If you listen to the CEOs and PR spin-doctors, bankruptcy has never been an option for America's carmakers, despite behind-the-scenes talk of 'Plan B' scenarios. It turns out that such aversion to bankruptcy isn't just head-in-the-sand reactionary behavior. If General Motors and Chrysler were to file for bankruptcy, the cost could reach as high as $66 billion - four times the planned loan package - over a period of two years.

"The reality is that if the government doesn't provide support now, it will eventually provide it later,'' said BBK's managing director of automotive practice, Kriss Andrews. "It would be far better for the government to come in now under controlled circumstances to resolve the problem than in an uncontrolled circumstance."

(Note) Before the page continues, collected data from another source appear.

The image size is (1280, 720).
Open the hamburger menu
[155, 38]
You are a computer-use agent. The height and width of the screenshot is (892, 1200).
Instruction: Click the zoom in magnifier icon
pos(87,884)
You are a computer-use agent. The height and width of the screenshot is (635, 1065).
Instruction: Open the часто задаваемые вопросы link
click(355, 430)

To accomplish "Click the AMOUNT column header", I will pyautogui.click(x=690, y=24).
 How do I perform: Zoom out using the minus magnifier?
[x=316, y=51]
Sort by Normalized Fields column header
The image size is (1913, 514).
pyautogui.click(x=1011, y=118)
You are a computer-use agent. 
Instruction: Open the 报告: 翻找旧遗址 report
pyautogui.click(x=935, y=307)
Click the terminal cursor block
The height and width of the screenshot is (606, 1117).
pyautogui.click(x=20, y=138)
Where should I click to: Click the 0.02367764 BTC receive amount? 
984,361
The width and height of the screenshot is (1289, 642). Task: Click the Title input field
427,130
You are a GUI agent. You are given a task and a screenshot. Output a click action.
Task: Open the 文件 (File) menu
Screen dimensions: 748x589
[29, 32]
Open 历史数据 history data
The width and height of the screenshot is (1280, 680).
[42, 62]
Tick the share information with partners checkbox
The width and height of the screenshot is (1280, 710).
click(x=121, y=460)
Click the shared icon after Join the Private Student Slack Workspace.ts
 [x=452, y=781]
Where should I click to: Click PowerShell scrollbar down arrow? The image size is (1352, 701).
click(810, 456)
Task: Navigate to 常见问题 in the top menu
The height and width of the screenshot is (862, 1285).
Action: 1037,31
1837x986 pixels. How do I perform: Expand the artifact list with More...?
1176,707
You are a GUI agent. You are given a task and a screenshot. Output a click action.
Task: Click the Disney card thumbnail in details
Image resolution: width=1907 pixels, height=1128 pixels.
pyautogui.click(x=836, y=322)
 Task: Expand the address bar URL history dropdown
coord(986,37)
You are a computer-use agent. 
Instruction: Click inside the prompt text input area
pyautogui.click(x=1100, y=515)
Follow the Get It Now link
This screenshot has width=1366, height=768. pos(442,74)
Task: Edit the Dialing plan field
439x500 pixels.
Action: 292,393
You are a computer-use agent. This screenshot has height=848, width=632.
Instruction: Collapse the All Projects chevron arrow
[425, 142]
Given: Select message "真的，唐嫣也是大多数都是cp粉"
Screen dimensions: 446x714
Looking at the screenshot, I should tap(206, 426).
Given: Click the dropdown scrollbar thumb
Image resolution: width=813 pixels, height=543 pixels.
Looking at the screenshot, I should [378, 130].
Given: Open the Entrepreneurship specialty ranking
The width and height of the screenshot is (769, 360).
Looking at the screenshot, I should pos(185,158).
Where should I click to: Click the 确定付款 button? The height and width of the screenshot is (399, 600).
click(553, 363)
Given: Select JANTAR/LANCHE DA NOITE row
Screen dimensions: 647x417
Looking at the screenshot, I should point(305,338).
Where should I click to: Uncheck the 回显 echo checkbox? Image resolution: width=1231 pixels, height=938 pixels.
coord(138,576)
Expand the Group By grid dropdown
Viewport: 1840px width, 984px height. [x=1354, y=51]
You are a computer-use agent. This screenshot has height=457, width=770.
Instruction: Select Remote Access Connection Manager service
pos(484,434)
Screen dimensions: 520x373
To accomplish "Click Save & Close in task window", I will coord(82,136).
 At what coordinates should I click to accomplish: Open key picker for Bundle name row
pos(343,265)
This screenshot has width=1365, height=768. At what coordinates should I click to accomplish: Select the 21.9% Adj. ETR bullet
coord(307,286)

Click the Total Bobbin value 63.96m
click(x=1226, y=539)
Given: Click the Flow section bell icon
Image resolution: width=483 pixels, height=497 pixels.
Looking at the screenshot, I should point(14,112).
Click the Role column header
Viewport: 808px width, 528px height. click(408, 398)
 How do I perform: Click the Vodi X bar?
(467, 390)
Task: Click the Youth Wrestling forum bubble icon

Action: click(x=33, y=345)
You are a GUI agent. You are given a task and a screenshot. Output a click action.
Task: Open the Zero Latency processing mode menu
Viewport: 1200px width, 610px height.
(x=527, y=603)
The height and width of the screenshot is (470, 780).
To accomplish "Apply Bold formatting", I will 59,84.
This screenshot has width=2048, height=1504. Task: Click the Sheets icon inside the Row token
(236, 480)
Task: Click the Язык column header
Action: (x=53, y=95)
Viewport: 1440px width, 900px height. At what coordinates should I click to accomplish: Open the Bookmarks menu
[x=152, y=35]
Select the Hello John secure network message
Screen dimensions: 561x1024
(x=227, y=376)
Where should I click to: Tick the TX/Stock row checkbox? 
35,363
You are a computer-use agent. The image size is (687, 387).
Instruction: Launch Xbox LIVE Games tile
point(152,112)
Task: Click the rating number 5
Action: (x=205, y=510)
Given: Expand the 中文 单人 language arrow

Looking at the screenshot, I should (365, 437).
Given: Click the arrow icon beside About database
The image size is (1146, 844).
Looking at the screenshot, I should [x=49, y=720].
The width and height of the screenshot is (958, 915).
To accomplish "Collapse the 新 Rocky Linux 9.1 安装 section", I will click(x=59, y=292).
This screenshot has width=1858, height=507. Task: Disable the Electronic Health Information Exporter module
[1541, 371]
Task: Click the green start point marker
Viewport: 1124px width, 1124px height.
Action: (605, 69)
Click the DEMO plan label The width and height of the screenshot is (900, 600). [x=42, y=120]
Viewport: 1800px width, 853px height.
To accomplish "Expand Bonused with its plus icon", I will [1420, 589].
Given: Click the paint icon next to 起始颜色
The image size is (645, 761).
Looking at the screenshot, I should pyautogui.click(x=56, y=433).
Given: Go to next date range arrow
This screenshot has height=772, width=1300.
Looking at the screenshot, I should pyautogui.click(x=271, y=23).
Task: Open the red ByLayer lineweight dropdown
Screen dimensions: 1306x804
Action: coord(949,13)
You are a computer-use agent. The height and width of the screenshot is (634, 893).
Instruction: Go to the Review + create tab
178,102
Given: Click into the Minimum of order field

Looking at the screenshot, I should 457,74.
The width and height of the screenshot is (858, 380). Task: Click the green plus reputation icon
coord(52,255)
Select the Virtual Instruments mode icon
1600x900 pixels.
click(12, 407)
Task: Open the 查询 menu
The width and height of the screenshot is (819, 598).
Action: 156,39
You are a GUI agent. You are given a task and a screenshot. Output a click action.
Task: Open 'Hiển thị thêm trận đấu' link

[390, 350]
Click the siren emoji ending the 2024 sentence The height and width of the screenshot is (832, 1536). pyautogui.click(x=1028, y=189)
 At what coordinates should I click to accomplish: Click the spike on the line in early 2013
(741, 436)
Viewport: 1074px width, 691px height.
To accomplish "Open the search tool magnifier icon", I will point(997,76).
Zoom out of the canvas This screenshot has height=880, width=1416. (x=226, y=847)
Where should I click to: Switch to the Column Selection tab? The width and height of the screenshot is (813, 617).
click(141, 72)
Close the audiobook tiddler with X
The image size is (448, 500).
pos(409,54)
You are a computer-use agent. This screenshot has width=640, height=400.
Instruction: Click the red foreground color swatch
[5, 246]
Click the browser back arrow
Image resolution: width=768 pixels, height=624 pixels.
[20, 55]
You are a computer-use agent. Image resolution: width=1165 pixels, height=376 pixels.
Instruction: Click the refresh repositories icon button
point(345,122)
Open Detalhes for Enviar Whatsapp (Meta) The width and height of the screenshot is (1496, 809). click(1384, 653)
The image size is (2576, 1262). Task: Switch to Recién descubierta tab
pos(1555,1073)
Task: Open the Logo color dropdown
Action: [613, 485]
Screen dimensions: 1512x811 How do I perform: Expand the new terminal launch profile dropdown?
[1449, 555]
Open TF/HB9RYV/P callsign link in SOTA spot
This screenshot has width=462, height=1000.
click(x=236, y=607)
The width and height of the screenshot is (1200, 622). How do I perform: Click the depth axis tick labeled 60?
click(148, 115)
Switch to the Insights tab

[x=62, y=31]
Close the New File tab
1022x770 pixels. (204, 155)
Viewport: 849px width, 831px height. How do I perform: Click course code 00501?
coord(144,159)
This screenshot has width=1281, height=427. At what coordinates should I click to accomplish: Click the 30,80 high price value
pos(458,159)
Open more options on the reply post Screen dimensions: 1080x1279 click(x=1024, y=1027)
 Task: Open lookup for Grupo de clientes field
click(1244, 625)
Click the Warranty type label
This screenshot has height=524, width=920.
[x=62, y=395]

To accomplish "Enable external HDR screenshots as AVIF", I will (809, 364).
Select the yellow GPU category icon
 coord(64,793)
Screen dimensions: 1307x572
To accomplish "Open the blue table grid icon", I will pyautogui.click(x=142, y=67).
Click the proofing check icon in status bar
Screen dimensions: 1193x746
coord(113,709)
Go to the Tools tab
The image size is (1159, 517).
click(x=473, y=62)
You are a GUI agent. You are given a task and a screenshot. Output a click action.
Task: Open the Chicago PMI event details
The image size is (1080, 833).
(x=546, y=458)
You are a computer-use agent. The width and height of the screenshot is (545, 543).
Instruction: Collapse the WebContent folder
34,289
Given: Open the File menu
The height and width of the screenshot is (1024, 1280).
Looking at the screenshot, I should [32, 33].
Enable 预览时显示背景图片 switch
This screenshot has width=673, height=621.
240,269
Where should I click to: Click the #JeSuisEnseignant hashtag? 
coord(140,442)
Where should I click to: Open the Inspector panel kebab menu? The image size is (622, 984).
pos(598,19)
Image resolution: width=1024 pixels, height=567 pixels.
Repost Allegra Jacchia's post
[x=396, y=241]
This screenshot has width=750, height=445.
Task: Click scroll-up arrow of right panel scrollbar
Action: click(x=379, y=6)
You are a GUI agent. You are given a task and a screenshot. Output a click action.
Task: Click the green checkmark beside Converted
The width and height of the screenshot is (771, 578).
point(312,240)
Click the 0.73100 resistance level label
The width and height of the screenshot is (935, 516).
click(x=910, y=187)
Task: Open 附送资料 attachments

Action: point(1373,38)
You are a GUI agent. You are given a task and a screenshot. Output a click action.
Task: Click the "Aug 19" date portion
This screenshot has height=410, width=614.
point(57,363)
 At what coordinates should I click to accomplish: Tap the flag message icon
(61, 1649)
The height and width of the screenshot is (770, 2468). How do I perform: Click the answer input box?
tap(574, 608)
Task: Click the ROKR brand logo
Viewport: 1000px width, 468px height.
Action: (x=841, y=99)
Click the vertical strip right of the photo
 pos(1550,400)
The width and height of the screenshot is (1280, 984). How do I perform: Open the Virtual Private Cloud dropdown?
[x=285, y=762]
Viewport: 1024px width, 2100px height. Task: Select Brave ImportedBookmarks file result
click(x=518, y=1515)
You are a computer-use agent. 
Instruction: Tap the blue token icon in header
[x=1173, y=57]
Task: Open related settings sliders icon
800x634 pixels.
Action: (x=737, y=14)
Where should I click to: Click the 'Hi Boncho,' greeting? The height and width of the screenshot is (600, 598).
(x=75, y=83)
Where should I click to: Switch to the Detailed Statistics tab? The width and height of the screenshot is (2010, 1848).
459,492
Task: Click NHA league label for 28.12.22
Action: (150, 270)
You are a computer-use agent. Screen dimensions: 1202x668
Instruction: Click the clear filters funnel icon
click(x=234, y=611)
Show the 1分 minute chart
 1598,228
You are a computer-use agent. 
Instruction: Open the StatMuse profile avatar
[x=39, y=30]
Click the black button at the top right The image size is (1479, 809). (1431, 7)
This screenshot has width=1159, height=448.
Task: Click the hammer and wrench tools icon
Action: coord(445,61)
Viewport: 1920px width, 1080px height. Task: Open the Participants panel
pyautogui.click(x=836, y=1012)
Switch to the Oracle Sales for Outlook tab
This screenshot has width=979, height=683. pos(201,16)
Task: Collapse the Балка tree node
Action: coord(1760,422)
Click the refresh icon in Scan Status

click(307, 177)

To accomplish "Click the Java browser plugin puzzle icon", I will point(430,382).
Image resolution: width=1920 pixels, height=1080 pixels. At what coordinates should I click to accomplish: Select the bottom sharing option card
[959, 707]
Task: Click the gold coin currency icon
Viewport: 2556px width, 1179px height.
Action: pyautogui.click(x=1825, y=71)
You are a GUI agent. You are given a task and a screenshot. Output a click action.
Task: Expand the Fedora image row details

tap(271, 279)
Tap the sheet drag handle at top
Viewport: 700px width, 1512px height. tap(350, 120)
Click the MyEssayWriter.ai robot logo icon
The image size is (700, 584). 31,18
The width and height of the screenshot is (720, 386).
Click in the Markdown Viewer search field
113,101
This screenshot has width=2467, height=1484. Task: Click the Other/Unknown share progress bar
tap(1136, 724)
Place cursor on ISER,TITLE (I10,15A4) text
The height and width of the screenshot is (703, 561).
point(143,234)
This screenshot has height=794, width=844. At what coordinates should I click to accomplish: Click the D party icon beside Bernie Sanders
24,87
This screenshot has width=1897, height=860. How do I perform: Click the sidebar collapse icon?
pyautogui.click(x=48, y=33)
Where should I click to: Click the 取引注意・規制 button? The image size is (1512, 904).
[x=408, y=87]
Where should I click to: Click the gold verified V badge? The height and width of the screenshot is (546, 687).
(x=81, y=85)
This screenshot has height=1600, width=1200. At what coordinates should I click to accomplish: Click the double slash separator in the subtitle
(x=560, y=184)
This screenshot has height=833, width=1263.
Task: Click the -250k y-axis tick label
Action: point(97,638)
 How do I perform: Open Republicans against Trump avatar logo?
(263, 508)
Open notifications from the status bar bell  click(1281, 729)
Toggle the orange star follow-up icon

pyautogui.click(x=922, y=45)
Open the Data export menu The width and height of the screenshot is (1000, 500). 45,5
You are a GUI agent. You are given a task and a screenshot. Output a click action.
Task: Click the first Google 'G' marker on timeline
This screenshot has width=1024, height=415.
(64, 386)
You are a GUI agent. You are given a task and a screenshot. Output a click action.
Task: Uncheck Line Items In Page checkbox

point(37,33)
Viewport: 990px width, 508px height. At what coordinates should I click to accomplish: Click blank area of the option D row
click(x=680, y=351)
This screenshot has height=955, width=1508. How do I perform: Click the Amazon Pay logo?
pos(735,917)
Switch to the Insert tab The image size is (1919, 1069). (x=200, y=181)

The high cost of bankruptcy comes in both direct costs and in the impact on the industry's suppliers, according to the study by consulting firm BBK and Michigan's Anderson Economic Group. Up to $36 billion in direct taxpayer cost could be felt if the U.S. auto supply industry were to face a major carmaker's bankruptcy. The losses would come from plant closures, job losses, liquidations and the attendant secondary bankruptcies. The process could take as little as a few days due to the highly intertwined nature of the automotive industry.

Just as significantly, however, the long-term effects on the car brands themselves could be catastrophic. Bankruptcy "scares consumers away," said Andrews. "The bankruptcy court can make a lot of decisions. But bankruptcy judges can't tell people who to buy cars from. And if people don't buy your products, you're out of business."

On the other hand, the study finds that even a $30 billion loan package would cost $16 billion to taxpayers over the life of the program. Quadrupling that ultimate cost yields the $60-billion-plus figure, but since the current bridge loan package is shaping up to total less than $17 billion, the costs of the loans could end up closer to $8 billion - meaning bankruptcy would cost over 800% more.

Among the only people to benefit from the bankruptcy of GM and Chrysler would be the attorneys duking it out in the trenches. The BBK/Anderson study analogized the fees to those of the bankruptcy of Enron, the failed energy company, amounting to between $1 and $2 billion.

The study's proponents even weighed in on the issue of Senator Chris Dodd's call for a new CEO at GM. Patrick Anderson, CEO of Anderson Economic Group, cautioned against bureaucratic interference with such business decisions, saying, "We're assuming the strings attached will be financial ones. If they become Political Motors versus General Motors or Chrysler, we will not have successful automakers."

Regardless of whether one is inclined to take the study's findings at face value, the content does appear reflect the concerns and sentiments of a huge segment of the American populace. And for better or worse, in today's market, consumer opinion matters as much as factual reality.